Reputation: 1172
What is the best way to turn the string "FA" into /xFA/
?
To be clear, I don't want to turn "FA" into 7065
or "FA".to_i(16)
.
In Java the equivalent would be this:
byte b = (byte) Integer.decode("0xFA");
Upvotes: 4
Views: 325
Reputation: 23347
So you're using /
markers, but you aren't actually asking about regexps, right?
I think this does what you want:
['FA'].pack('H*')
# => "\xFA"
There is no actual byte
type in ruby stdlib (I don't think? unless there's one I don't know about?), just Strings, that can be any number of bytes long (in this case, one). A single "byte" is typically represented as a 1-byte long String in ruby. #bytesize on a String will always return the length in bytes.
"\xFA".bytesize
# => 1
Your example happens not to be a valid UTF-8 character, by itself. Depending on exactly what you're doing and how you're environment is set up, your string might end up being tagged with a UTF-8 encoding by default. If you are dealing with binary data, and want to make sure the string is tagged as such, you might want to #force_encoding on it to be sure. It should NOT be neccesary when using #pack, the results should be tagged as ASCII-8BIT
already (which has a synonym of BINARY
, it's basically the "null encoding" used in ruby for binary data).
['FA'].pack('H*').encoding
=> #<Encoding:ASCII-8BIT
But if you're dealing with string objects holding what's meant to be binary data, not neccesarily valid character data in any encoding, it is useful to know you may sometimes need to do str.force_encoding("ASCII-8BIT")

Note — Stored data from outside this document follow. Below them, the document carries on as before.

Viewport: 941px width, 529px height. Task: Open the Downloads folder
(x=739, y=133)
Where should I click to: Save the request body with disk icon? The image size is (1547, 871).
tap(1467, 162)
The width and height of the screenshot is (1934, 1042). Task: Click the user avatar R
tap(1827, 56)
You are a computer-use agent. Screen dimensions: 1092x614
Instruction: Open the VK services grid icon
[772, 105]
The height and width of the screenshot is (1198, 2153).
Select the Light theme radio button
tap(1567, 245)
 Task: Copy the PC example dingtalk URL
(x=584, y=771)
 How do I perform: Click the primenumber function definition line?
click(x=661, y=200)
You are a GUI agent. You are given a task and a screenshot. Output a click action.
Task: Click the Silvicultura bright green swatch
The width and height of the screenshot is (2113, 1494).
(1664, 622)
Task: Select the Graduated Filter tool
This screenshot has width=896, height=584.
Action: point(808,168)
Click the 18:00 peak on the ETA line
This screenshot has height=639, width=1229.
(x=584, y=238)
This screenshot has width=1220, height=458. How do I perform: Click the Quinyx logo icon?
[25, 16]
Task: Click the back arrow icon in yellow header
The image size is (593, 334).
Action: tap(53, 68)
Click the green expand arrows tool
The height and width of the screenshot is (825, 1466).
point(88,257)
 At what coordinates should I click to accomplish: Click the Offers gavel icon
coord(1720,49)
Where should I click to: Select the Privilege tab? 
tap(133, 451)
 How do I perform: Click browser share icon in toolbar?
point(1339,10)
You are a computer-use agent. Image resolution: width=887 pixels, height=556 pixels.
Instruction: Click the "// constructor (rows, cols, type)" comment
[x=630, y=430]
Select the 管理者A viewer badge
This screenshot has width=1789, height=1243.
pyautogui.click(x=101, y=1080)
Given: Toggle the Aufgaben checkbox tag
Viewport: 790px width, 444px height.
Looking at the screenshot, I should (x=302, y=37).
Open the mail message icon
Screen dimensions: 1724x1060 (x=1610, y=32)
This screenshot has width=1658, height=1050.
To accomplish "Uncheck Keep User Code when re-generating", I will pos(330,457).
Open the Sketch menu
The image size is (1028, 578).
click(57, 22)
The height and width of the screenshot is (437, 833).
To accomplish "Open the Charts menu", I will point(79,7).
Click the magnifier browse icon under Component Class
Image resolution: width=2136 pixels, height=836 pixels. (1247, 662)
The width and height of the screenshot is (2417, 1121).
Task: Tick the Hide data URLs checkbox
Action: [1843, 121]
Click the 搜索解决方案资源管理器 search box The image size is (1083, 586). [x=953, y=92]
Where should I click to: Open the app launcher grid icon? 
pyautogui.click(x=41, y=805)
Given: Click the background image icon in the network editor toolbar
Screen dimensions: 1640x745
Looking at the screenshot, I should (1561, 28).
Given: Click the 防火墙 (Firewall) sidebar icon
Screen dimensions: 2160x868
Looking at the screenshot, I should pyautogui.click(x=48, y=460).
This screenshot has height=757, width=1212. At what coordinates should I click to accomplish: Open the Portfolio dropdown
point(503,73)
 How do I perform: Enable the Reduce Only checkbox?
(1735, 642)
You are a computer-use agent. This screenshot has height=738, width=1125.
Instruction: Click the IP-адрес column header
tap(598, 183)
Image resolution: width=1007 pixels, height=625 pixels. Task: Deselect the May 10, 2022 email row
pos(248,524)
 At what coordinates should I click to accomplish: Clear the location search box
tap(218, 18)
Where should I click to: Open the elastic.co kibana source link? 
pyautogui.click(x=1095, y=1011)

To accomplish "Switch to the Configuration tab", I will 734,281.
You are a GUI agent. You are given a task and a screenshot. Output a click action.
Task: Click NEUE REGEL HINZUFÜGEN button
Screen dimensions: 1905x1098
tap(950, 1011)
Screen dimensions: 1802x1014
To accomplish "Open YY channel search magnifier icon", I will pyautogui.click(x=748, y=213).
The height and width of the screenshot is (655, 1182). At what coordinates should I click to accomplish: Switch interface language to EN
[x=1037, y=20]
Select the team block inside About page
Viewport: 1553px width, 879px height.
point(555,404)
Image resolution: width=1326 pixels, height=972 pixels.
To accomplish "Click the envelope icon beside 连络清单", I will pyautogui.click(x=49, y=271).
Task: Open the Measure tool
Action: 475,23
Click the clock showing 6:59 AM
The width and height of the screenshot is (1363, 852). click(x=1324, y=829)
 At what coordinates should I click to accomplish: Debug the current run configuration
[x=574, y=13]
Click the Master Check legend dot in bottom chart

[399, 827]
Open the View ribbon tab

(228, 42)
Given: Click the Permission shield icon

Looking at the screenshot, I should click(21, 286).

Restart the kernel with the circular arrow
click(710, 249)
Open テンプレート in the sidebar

(or force_encoding("BINARY")
, same thing), to make sure your string isn't tagged as a particular text encoding, which would make ruby complain when you try to do certain operations on it if it includes invalid bytes for that encoding -- or in other cases, possibly do the wrong thing
Okay, you actually do want a regexp. So we have to take our string we created, and embed it in a regexp. Here's one way:
representation = "FA"
str = [representation].pack("H*")
# => "\xFA"
data = "\x01\xFA\xC2".force_encoding("BINARY")
regexp = Regexp.new(str)
data =~ regexp
# => 1 (matched on byte 1; the first byte of data is byte 0)
You see how I needed the force_encoding there on the data
string, otherwise ruby would default to it being a UTF-8 string (depending on ruby version and environment setup), and complain that those bytes aren't valid UTF-8.
In some cases you might need to explicitly set the regexp to handle binary data too, the docs say you can pass a second argument 'n'
to Regexp.new
to do that, but I've never done it.
Upvotes: 4